[Your instructions] Output range, inclusive: from the line containing "The image size is (922, 601)." to the line containing "Select Ramzi Boukhiam's profile picture". Restate those lines from the data below word for word and only those.

[Stored items]
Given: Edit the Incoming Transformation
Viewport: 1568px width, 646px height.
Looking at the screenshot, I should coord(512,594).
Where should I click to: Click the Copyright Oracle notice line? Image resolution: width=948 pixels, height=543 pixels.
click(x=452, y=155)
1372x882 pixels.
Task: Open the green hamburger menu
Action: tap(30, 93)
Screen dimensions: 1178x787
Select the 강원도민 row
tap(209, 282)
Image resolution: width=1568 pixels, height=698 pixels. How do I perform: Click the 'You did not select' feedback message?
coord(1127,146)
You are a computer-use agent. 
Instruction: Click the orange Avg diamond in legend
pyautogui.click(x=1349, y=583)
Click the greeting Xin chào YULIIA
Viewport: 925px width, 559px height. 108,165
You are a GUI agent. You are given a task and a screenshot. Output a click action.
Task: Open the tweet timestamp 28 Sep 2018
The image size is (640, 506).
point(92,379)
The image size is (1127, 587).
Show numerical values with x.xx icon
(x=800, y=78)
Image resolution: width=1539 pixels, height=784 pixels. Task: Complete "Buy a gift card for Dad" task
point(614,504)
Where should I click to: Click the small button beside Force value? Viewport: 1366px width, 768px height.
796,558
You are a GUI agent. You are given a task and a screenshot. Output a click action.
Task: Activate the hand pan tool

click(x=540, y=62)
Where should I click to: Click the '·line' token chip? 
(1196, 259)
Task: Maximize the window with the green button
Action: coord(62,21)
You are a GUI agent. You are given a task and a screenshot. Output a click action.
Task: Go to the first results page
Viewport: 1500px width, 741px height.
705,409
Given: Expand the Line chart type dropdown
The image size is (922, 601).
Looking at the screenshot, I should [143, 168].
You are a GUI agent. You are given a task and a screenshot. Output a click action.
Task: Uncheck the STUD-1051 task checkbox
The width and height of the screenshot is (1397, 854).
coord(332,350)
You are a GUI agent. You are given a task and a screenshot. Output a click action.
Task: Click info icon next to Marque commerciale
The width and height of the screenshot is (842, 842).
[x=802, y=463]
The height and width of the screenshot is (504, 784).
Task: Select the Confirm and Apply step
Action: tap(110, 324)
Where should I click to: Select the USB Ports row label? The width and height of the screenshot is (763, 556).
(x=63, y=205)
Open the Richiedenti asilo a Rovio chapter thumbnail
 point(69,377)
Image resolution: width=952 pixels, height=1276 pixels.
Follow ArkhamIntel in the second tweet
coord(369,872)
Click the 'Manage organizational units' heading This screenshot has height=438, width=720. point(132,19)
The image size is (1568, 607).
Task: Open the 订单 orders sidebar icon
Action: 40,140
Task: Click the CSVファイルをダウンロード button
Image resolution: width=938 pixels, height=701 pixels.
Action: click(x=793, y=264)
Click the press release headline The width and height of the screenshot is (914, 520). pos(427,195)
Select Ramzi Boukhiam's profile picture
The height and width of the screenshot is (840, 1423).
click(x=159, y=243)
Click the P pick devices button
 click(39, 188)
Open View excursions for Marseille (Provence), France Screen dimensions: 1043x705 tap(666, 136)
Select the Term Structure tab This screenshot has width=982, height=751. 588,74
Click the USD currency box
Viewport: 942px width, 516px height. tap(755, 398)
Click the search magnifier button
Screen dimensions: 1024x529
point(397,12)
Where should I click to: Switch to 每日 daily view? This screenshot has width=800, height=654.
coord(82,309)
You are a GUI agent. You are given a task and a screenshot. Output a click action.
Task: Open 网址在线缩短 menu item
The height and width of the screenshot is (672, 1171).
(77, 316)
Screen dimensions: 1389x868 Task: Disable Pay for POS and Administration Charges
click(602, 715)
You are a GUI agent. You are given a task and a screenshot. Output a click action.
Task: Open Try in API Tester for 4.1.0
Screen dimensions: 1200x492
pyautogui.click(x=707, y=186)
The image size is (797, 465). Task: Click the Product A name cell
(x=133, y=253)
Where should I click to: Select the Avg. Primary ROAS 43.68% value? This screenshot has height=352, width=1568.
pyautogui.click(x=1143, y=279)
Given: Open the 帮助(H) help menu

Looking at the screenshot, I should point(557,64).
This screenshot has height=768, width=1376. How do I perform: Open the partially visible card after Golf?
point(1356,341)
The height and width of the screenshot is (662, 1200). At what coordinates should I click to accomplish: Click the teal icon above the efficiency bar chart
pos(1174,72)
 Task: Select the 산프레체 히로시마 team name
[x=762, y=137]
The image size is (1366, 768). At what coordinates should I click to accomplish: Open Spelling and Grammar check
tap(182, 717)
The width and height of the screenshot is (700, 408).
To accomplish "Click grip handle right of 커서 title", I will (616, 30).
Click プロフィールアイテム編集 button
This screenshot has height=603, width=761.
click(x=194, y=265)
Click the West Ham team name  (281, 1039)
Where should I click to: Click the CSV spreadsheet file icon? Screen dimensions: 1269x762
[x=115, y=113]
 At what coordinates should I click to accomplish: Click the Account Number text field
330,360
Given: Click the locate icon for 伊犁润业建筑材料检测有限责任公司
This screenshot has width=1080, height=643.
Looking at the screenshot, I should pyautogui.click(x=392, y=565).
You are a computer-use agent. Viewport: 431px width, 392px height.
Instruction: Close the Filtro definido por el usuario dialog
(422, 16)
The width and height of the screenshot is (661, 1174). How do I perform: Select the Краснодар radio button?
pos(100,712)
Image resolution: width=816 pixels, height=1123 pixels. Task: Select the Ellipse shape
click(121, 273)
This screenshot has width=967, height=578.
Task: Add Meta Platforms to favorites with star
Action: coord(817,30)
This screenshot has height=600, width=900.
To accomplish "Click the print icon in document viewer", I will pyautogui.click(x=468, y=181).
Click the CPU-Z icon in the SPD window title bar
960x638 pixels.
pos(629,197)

[Response to this exercise]
The image size is (922, 601).
Looking at the screenshot, I should [143, 168].
You are a GUI agent. You are given a task and a screenshot. Output a click action.
Task: Uncheck the STUD-1051 task checkbox
The width and height of the screenshot is (1397, 854).
coord(332,350)
You are a GUI agent. You are given a task and a screenshot. Output a click action.
Task: Click info icon next to Marque commerciale
The width and height of the screenshot is (842, 842).
[x=802, y=463]
The height and width of the screenshot is (504, 784).
Task: Select the Confirm and Apply step
Action: tap(110, 324)
Where should I click to: Select the USB Ports row label? The width and height of the screenshot is (763, 556).
(x=63, y=205)
Open the Richiedenti asilo a Rovio chapter thumbnail
 point(69,377)
Image resolution: width=952 pixels, height=1276 pixels.
Follow ArkhamIntel in the second tweet
coord(369,872)
Click the 'Manage organizational units' heading This screenshot has height=438, width=720. point(132,19)
The image size is (1568, 607).
Task: Open the 订单 orders sidebar icon
Action: 40,140
Task: Click the CSVファイルをダウンロード button
Image resolution: width=938 pixels, height=701 pixels.
Action: click(x=793, y=264)
Click the press release headline The width and height of the screenshot is (914, 520). pos(427,195)
Select Ramzi Boukhiam's profile picture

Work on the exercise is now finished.